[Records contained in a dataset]
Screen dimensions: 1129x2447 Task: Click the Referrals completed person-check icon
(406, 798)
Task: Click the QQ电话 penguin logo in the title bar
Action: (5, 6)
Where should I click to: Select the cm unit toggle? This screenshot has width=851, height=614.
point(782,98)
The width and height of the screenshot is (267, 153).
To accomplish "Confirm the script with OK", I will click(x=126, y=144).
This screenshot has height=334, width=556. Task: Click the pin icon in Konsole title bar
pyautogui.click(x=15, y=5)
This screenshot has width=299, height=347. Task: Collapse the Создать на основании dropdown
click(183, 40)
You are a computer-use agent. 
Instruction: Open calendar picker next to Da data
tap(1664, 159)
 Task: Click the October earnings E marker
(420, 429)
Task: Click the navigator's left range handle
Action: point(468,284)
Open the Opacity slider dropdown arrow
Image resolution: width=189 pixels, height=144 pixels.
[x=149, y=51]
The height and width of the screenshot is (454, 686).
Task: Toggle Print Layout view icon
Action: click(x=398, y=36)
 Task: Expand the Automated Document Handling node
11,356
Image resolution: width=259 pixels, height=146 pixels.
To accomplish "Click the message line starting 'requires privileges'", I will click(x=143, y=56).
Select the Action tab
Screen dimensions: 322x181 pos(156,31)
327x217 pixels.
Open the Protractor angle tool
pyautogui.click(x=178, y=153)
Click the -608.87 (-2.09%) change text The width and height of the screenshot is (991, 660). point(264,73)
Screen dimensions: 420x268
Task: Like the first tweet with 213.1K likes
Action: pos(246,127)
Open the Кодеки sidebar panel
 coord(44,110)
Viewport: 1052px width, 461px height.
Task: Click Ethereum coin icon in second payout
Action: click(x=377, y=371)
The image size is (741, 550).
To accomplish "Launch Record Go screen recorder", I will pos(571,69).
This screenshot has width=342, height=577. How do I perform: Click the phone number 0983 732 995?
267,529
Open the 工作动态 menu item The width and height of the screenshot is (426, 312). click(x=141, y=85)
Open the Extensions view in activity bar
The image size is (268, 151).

■ **What to do**
The answer must be a single number: how many lines above contain the word "accomplish".

■ **Solved exercise**
3